Does anyone have any recommendations on how to balance having styles/patterns/icons being consistent to a single website vs following recommended practices/patterns/icons that are popping up across similar sites in the industry?


For example: On many mobile websites, I'm seeing a "More Options" menu header have an icon of an ellipsis (...) and then turn into an up arrow of some sort when the menu is expanded. If the site has arrows for the drop down lists of forms, accordions, and "Next" buttons, would you stick with the arrow scheme for internal consistency or would you keep the ellipsis since the user may already be familiar with the pattern?



Answer



The key here is not so much whether consistency with either set of norms is important so much as consistency with user expectations.



From Jakob Nielson's Alertbox:



Consistency is one of the most powerful usability principles: when things always behave the same, users don't have to worry about what will happen. Instead, they know what will happen based on earlier experience.



If you can reasonably assume your users, especially new users, will be familiar with an external convention, follow it.
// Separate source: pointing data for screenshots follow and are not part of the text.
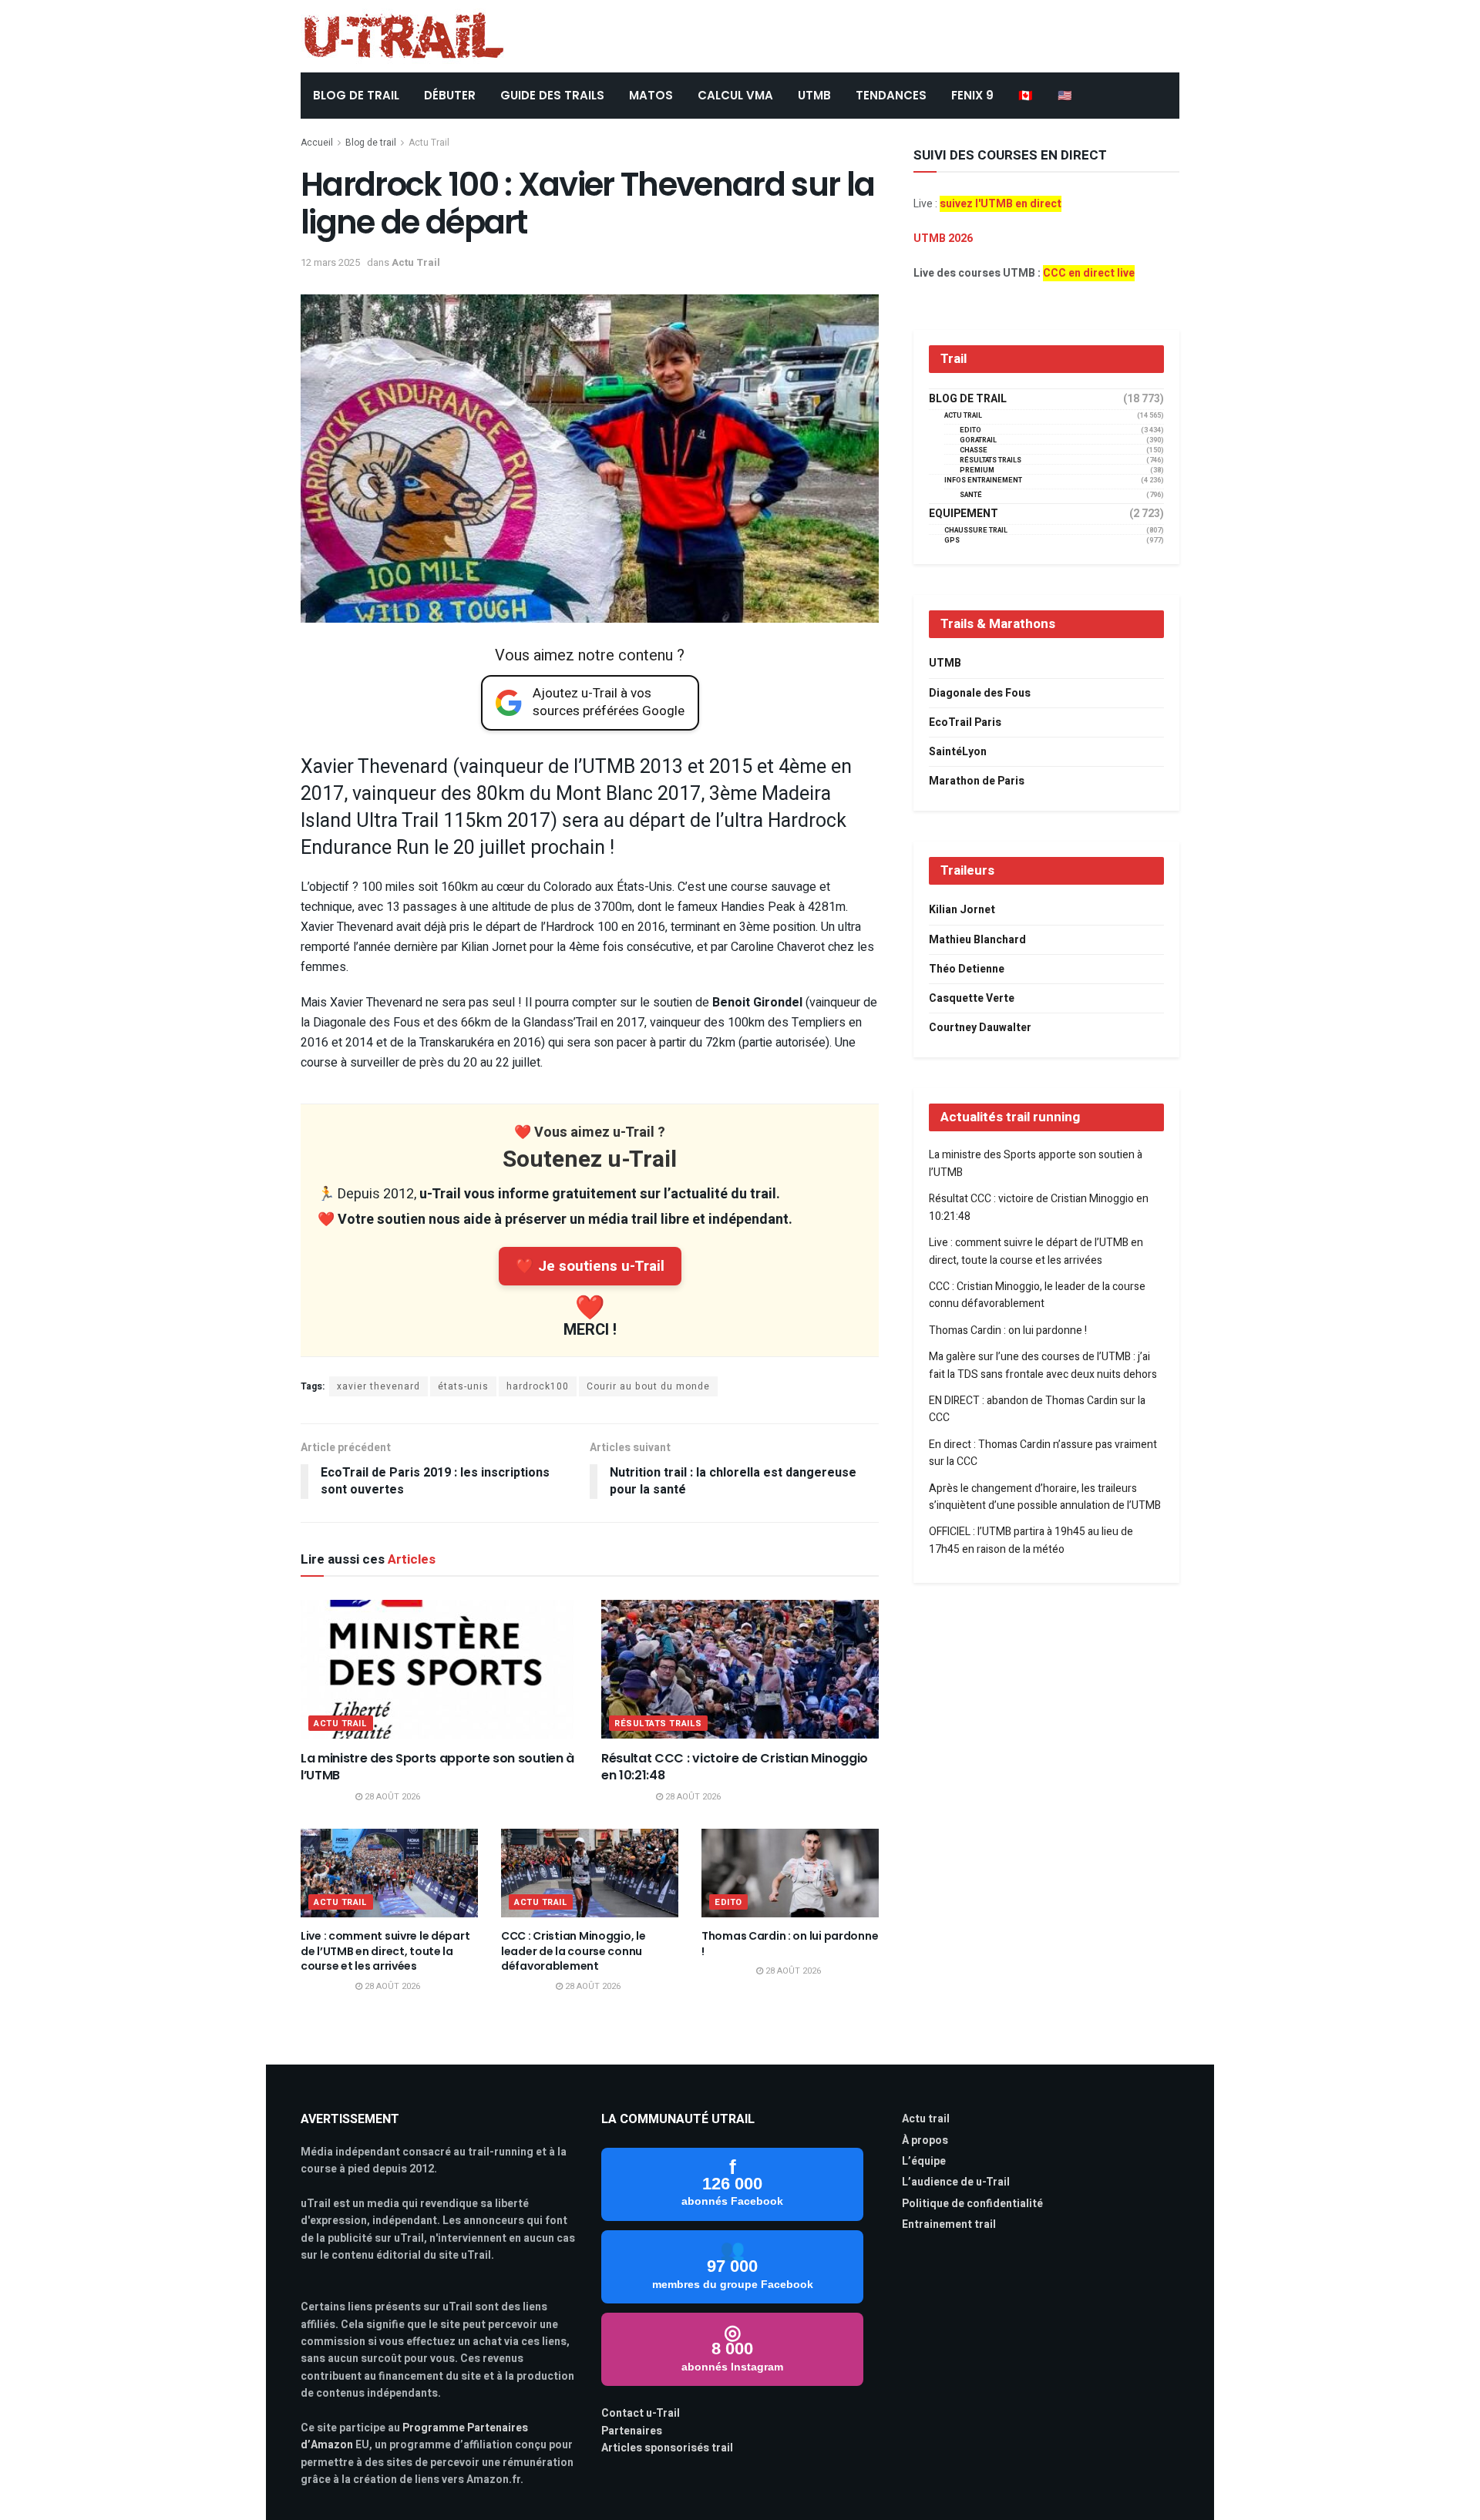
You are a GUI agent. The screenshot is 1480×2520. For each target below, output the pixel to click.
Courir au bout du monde (648, 1386)
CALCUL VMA (735, 95)
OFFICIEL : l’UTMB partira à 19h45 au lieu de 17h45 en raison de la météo (1031, 1540)
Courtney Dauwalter (980, 1028)
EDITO (728, 1902)
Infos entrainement (983, 480)
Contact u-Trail (640, 2413)
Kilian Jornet (962, 910)
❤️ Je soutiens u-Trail (590, 1266)
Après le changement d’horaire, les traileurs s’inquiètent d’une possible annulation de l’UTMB (1045, 1497)
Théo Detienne (966, 969)
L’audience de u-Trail (956, 2182)
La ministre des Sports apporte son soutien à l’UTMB (437, 1766)
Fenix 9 (972, 95)
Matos (651, 95)
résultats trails (658, 1723)
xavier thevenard (378, 1386)
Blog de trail (370, 143)
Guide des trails (552, 95)
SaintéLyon (958, 752)
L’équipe (924, 2161)
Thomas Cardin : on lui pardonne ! (789, 1943)
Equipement (963, 514)
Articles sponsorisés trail (667, 2448)
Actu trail (926, 2119)
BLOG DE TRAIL (356, 95)
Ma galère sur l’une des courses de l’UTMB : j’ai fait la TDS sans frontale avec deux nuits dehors (1043, 1365)
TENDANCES (891, 95)
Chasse (973, 450)
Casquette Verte (971, 998)
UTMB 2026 (943, 238)
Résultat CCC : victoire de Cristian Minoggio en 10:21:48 (734, 1766)
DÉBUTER (450, 95)
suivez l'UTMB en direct (1000, 204)
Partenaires (631, 2431)
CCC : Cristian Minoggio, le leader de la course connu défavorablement (573, 1951)
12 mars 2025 (330, 262)
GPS (952, 540)
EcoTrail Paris (965, 722)
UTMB (814, 95)
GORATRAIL (978, 440)
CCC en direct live (1089, 273)
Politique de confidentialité (972, 2204)
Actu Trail (429, 143)
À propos (925, 2140)
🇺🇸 (1065, 95)
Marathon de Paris (976, 781)
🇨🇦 (1025, 95)
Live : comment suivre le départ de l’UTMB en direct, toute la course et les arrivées (385, 1951)
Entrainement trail (949, 2224)
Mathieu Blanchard (977, 940)
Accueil (317, 143)
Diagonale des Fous (980, 693)
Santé (971, 495)
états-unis (463, 1386)
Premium (977, 470)
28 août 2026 (391, 1796)
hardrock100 (537, 1386)
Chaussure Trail (975, 530)
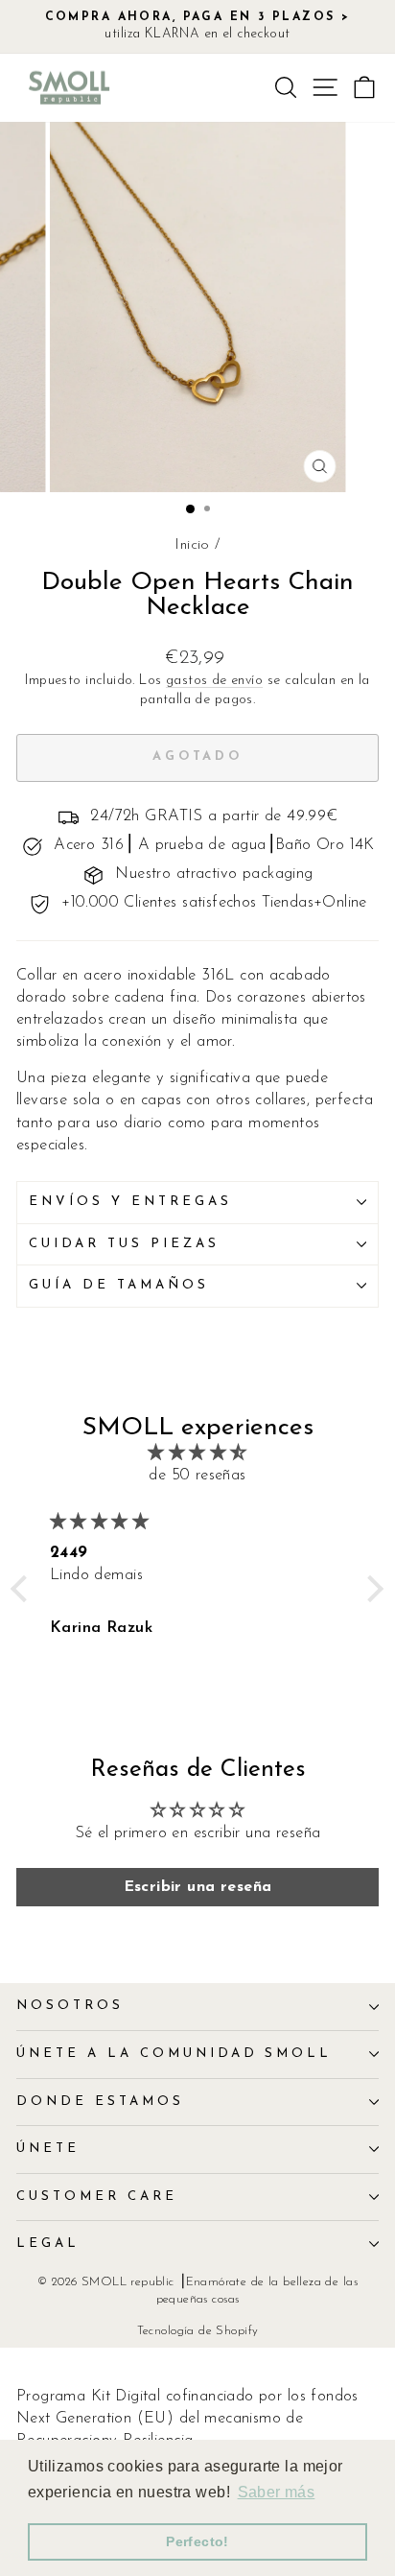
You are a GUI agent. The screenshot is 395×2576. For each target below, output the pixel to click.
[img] (197, 1453)
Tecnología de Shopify (198, 2331)
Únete (48, 2148)
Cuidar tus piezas (124, 1244)
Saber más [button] (276, 2492)
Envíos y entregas (130, 1201)
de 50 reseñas (197, 1475)
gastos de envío (214, 681)
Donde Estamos (100, 2101)
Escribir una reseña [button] (198, 1887)
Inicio (191, 545)
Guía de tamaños (119, 1285)
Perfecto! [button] (197, 2541)
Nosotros (70, 2005)
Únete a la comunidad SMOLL (174, 2053)
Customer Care (96, 2196)
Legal (48, 2243)
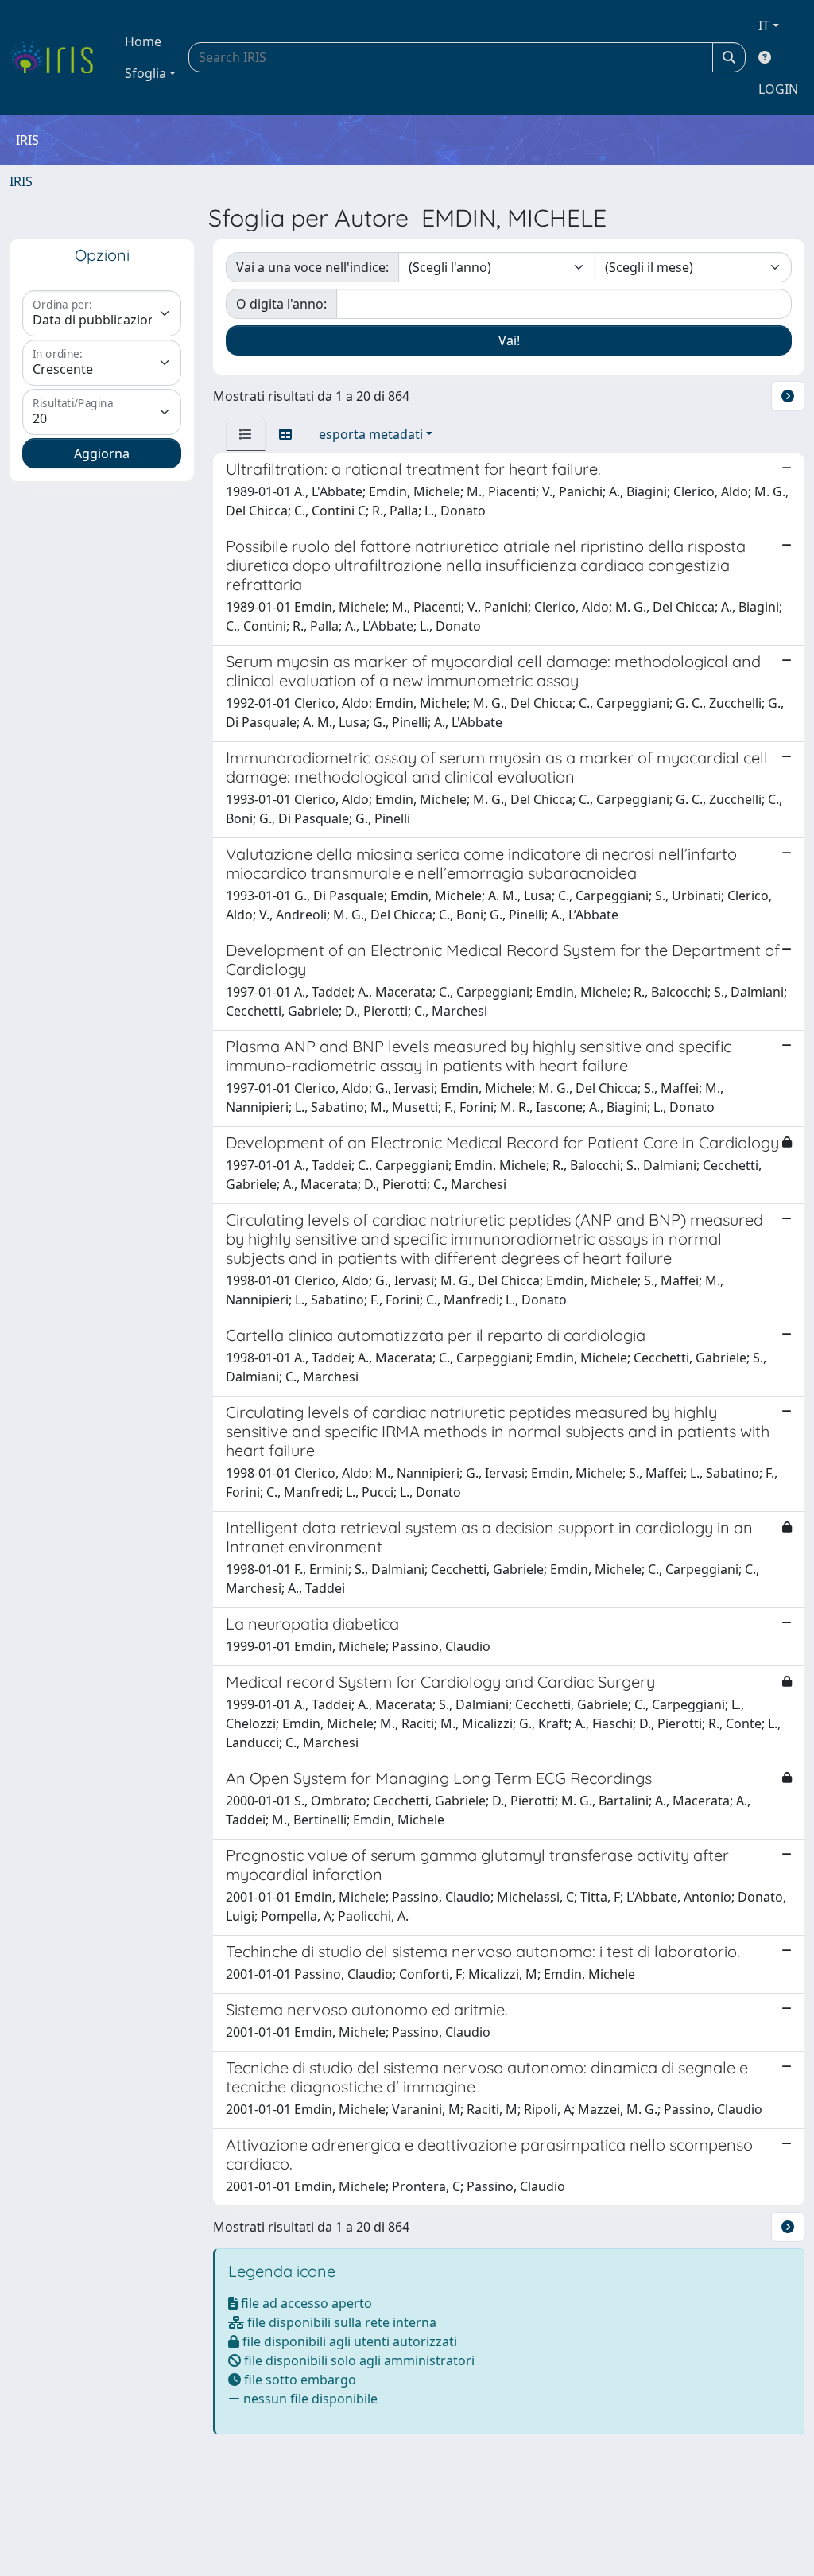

If your system is part of a large suite that has it's own conventions you may stick to them, but this is often not the case; for the most part, people spend their time using other applications.


Another gem from Nielson:



Jakob's Law of the Web User Experience states that "users spend most of their time on other websites."



The quote is focused on web experience but it applies to all software really; unless you're Apple/Microsoft/ect, users are probably using other applications more. There are some industry specific exceptions of course; if you provide a large, common suite of applications or your users likely use multiple products of yours, you might be a "mini Microsoft" enough that your internal conventions matter.



How do you know which case you fall into? Test to determine your user's expectations unless it's extremely obvious which you should be using. If you're Microsoft designing a Windows application, internal consistency is key; users are familiar with Windows, and in that context they're going to be expecting Windows conventions. If you're some random website/startup/ect, stick to conventions when possible.


An important exception is when your application is doing something so different or so much better that you need to create whole new conventions...but then consistency isn't even possible, just make sure you're internally consistent.